What needs to be done:
An exact copy of the entries below is the expected answer.
===== Listed entries =====
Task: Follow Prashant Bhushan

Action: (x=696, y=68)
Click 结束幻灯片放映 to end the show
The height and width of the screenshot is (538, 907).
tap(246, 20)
=====
Exercise response:
Task: Follow Prashant Bhushan

Action: (x=696, y=68)
Click 结束幻灯片放映 to end the show
The height and width of the screenshot is (538, 907).
tap(246, 20)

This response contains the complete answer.